*FRAGMENTO SELECCIONADO*:
Mi mejor maestra

Dame el ser más madre que las madres, para poder amar y defender como ellas lo que no es carne de mis carnes. Dame que alcance a hacer de una de mis niñas mi verso perfecto y a dejarte en ella clavada mi más penetrante melodía, para cuando mis labios no canten más. —Gabriela Mistral, La Oración de la Maestra

Tuve muchas, por fortuna, todas muy sabias y tan sólo por ello todavía más bellas. Recuerdo a Amparo, siempre muy señora, muy elegante, muy maestra. Recuerdo a Rosalía, una española muy mexicana que atinadamente hacía llegar sus sagradas lecciones de Literatura aderezadas de laicas lecciones republicanas. También, por supuesto, recuerdo a Lolita, durísima con nosotros sus adolescentes pueriles y nerviosos en sus lecciones de Anatomía. Recuerdo a todas, sin duda, casi tanto y tan bien como a ella, la mejor. Mi mejor.

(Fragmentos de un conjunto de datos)
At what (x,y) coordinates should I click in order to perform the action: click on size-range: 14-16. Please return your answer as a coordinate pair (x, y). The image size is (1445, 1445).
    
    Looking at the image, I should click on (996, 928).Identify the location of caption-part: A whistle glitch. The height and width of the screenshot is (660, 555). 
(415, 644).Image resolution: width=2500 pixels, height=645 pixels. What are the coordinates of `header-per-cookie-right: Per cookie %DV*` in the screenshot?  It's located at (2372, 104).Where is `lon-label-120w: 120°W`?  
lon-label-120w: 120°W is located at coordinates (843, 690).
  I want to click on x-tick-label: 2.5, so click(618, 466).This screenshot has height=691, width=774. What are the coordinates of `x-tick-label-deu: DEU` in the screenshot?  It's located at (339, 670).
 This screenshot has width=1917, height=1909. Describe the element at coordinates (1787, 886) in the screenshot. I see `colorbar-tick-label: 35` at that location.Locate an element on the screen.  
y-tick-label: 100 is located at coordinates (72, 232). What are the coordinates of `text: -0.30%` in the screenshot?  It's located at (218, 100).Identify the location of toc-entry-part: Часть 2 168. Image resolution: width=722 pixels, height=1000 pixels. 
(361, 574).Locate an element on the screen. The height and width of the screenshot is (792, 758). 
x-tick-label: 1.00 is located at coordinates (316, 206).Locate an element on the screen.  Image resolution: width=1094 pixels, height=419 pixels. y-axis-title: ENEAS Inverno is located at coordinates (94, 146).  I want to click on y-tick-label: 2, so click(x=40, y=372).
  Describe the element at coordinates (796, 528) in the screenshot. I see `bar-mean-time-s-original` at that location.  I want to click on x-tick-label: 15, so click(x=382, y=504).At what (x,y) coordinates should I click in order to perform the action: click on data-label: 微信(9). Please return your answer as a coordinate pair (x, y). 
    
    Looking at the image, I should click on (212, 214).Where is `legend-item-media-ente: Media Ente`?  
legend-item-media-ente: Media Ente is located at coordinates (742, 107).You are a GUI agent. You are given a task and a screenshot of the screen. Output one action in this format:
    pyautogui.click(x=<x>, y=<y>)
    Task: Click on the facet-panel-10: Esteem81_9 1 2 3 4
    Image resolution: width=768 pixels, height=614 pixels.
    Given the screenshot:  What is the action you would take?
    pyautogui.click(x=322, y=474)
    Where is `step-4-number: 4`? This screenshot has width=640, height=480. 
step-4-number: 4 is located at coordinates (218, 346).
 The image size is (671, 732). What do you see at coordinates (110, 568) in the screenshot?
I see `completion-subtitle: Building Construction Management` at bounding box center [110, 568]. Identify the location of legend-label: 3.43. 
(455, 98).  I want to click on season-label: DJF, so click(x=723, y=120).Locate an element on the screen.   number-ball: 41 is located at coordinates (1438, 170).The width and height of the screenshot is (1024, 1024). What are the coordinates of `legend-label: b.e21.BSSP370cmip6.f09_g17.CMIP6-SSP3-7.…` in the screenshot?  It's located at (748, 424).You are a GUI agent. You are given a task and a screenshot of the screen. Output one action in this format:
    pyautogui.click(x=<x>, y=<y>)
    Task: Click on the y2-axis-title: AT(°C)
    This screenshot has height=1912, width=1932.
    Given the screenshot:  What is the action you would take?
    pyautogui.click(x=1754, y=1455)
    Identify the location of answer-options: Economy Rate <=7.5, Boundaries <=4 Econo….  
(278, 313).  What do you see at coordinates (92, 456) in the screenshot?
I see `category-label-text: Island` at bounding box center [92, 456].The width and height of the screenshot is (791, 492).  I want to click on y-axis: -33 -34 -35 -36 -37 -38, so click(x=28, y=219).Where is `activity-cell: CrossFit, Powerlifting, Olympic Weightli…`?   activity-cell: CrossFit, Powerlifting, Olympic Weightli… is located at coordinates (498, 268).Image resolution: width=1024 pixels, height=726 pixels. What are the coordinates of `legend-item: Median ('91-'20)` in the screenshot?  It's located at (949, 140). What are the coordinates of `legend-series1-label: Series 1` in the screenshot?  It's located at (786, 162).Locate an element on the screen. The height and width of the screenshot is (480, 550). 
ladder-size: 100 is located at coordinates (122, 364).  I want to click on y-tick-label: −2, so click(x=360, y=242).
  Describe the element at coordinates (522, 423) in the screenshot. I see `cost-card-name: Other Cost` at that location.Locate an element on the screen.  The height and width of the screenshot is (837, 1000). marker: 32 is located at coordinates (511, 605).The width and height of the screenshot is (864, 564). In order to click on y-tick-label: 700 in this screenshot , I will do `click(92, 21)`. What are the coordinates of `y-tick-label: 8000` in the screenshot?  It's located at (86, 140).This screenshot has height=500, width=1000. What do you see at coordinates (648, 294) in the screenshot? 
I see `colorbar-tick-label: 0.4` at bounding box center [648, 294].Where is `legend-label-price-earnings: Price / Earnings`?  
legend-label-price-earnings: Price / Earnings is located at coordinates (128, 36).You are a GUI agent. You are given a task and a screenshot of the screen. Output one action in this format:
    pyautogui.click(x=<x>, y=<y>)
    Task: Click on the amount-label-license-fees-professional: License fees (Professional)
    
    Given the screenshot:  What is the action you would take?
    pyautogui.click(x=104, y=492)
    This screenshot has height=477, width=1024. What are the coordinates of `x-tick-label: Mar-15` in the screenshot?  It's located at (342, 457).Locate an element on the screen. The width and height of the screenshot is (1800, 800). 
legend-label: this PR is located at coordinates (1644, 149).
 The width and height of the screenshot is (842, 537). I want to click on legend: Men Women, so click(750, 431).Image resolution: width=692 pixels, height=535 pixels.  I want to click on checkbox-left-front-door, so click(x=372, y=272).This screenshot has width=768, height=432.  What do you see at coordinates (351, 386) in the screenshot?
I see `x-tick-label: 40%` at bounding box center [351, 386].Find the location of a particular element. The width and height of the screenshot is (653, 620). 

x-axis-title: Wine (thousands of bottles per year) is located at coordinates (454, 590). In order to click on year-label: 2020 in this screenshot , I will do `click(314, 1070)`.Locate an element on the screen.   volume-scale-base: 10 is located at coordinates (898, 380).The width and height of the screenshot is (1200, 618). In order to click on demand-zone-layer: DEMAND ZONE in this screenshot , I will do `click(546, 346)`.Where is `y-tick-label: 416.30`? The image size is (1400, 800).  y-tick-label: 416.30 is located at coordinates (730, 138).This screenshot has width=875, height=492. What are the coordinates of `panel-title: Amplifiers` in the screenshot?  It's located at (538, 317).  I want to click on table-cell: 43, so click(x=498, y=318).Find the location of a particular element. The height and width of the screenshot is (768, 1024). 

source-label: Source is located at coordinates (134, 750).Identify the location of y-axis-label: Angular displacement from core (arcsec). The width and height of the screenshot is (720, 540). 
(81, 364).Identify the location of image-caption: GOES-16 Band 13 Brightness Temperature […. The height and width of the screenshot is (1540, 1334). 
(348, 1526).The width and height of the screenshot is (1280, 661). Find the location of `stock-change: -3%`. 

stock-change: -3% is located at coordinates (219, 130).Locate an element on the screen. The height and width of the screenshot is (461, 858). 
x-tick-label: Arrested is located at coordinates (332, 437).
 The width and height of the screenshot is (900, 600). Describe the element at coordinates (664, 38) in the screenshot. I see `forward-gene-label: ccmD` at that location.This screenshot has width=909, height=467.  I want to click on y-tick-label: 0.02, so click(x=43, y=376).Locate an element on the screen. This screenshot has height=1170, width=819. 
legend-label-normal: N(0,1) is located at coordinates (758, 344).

*LISTA DE TAREAS*:
[A] Según el texto sobre las maestras, ¿qué materia enseñaba Lolita?
[B] Retoma el texto sobre las maestras y continúalo a partir de su última frase.

*RESPUESTAS EN ORDEN*:
[A] Anatomía.

[B]
Desde siempre, pues resulta que tenía vocación. Es decir, que antes de mí y mis particulares lecciones, ella ya tenía en su haber a no pocos alumnos que con ella se hicieron sus hijos —ya les digo, con vocación—. Conmigo fue distinto: un hijo que se hace alumno. Eso sí, nunca sus lecciones tuvieron lugar en aula alguna y jamás necesito de pizarras y tizas, ni siquiera de libros; sus caricias, abrazos, besos y palabras fueron su mejor herramienta. Es más, nunca quiso competir con aquellas mis maestras de colegio, al contrario: las ayudaba haciendo solamente su respectiva labor. Además, claro está, tenía ella misma —como maestra de colegio— sus propios menesteres que cumplir… cabalmente. Mucha maestra.

Me dicen que desde siempre fue así; que formaba a sus muñecas y que les impartía concienzudamente la lección del día. Tiempo después no tenía reparos en tener que dejar las calles asfaltadas para pisar las de tierra y así dotar a esos sus niños y niñas de una maternidad disfrazada de letras y números. Era de voz fuerte, nunca le hizo falta gritar, tan sólo elevarla un poco. ¿Llorar? Cada fin de año escolar, pero lo hacía muy en su interior. Sus quejas fueron siempre las mismas, las únicas: las condiciones del magisterio. Empero, nunca confundió la queja con la excusa de no ejercer su labor, su vocación. Maestra de diario, de sol a sol. Mi mejor.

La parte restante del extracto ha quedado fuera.